## STATED GOAL 1
In the passage on U.S. banking regulation below, what share of their portfolio must savings institutions keep in housing-related or other qualified assets?
## STATED GOAL 2
Carry the passage on U.S. banking regulation below further, starting after its final sentence.

## TEXT SEGMENT
———

U.S. has virtually always had regulated and monopolized banks: national bank from 1791 to 1811 and 1816 to 1836, state-regulated banks from 1836 to 1863, simultaneous national and state banks from 1863 to 1913, and Federal Reserve since: 

> Federal Reserve banking monopoly =controls all national banks, some state-chartered banks
> Federal Reserve Regional Banks = oversee private member banks
> Nationally-chartered commercial banks = hold stock in Regional Banks, elect some board members
> State chartered commercial banks = offers only retail and commercial services
> Savings and loan associations, savings banks = chartered by either federal or state governments

Federal Reserve banking monopoly is monopolizing banking by favoring large banks:

> supervising and regulating banking institutions in favor of large private banks,
> burdensome regulations increase the cost of compliance especially for small banks,
> providing more favorable financial services to large depository institutions, and
> conducting monetary policy by pumping easy credit at low interest rates into the economy through the major banks. (For example, the Federal Reserve made $9 trillion in overnight loans to major banks and Wall Street firms during financial crisis.)

Politicians are regulating banks and restricting loans through Dodd Frank (Glass-Steagall repealed)  

Other preferential Banking regulations:

> Government grants commercial banks deposit insurance from the Federal Deposit Insurance Corporation (FDIC) through the Bank Insurance Fund (BIF). Savings and loan associations are insured by the Savings Association Insurance Fund (SAIF), and savings banks are insured by the Bank Insurance Fund (BIF). These subsidies allow lower interest rates, but reduce accountability (make public responsible for bad loans).
> Savings institutions must maintain 65% of their portfolio in housing-related or other qualified assets
> Many insurance companies and securities firms, as well as commercial firms, are now able to qualify as unitary thrift holding companies and to own depository institutions, bypassing prohibitions in the Glass Steagall Act and the Bank Holding Company Act. Critics of a revitalized thrift charter have said that it has advantaged a certain class of financial institutions
> Credit unions are exempt from federal taxation and sometimes receive subsidies, in the form of free space or supplies, from their sponsor

Preferential Insurance regulations: 

> Government encouraged insurance giant AIG (which also operates AIG Property Casualty, and AIG Life and Retirement) to cover risky loans through its United Guaranty Corporation (mortgage guaranty insurance and mortgage insurance). After it needed a bailout, the government took control.

———

## Records of locating words and elements
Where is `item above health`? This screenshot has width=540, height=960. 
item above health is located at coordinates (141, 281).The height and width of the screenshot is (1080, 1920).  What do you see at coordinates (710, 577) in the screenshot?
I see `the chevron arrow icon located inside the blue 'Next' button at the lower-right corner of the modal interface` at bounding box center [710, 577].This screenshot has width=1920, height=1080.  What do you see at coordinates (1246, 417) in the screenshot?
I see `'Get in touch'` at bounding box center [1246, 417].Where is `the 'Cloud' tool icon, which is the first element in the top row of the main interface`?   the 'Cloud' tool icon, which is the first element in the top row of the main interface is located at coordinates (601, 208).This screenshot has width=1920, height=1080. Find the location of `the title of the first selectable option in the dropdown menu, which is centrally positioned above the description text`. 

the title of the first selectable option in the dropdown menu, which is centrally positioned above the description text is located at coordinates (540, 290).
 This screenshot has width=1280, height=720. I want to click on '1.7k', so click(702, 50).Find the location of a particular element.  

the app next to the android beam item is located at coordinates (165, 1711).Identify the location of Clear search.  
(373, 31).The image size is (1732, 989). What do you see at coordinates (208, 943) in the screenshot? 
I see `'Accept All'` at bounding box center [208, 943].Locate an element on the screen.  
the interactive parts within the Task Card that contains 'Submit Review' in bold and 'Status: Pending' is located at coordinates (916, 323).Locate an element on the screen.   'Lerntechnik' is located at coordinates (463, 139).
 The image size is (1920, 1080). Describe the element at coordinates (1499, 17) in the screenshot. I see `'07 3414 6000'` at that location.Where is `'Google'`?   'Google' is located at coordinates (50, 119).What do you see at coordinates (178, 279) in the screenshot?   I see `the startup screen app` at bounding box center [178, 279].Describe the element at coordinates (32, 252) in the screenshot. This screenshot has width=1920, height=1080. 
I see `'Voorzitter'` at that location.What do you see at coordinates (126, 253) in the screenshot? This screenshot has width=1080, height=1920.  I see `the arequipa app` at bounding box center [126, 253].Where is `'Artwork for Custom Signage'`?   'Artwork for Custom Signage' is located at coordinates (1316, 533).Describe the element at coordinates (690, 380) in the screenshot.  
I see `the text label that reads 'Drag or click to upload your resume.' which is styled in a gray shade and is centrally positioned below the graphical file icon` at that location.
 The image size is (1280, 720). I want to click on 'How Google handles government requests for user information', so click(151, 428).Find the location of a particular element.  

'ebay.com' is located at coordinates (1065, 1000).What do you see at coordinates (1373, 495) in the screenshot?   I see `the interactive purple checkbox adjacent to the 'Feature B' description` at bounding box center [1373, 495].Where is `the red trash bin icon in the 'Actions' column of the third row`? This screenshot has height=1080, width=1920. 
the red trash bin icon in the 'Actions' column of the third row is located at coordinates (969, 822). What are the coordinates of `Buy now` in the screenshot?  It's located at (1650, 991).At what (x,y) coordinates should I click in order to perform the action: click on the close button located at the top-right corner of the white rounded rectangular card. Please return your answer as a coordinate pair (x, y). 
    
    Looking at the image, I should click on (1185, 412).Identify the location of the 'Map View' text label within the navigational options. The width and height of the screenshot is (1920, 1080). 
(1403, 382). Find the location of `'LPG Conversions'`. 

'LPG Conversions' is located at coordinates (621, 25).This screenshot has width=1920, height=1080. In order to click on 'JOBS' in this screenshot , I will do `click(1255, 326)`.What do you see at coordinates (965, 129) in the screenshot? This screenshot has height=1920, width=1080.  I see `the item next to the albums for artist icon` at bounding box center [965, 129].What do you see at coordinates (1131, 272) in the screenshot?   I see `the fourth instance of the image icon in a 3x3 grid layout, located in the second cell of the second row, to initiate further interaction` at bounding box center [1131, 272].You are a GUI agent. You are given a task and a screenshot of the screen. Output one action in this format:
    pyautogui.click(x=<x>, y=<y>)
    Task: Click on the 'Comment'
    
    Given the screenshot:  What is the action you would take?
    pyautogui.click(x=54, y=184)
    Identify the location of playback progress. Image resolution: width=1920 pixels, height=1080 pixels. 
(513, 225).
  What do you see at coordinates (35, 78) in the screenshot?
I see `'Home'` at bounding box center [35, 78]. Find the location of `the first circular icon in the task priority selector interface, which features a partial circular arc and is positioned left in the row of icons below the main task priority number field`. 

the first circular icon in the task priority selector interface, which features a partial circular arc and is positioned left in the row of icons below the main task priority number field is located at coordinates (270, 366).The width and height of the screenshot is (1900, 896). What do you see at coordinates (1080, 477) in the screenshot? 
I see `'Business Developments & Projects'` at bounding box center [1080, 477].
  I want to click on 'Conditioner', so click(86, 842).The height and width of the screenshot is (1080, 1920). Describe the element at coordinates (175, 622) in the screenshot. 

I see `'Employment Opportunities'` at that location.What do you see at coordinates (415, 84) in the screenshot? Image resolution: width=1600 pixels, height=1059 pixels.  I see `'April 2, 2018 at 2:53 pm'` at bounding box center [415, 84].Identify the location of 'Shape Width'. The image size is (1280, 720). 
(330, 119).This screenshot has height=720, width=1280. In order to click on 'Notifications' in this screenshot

———

## OUTPUT 1
65%

## OUTPUT 2
> Insurance is regulated mostly by the individual states

10b14780424917355.jpg (3) Monopolies are leading to economic problems (including history) 

Banking monopolies have led to financial crises:

> Financial panics and depressions resulted under a national bank in 1792 and from 1819–21, state-regulated banks from 1837–43 and 1857–59, and national and state banks from 1873–78 and 1893–97, and in 1901 and 1907.

> In the 1920s, the slow-growing monopolized economy was stimulated with easy money from the Fed that encouraged the risky investments that led to the Great Depression.

> US government regulations pressured a lowering of lending standards at the Fed’s big regulated banks (as well as Freddie/Fannie duopoly and AIG insurance), while pumping in easy credit at low interest rates, to artificially stimulate housing sector and inflating home prices, which led to an eventual bursting of the housing bubble and the Great Recession of 2008.

Banking monopolies have led to wealth disparity:

> Big banks are getting larger, while smaller banks go out of business. From 1988 to 2010, the number of large banks (with more than $300 million in deposits) doubled from 900 to 1800, while smaller banks plummeted from 12,500 to 4200.

> As of December 31, 2011, the assets of the five largest banks - JP Morgan Chase, Bank of America, Citigroup, Wells Fargo and Goldman Sachs - were equal to 56 percent of US economy.  

> The finance industry makes an incredible half of ALL U.S. business profits (compared to a tenth in 1947). 

> Mean salary in New York City's finance industry is $360,000.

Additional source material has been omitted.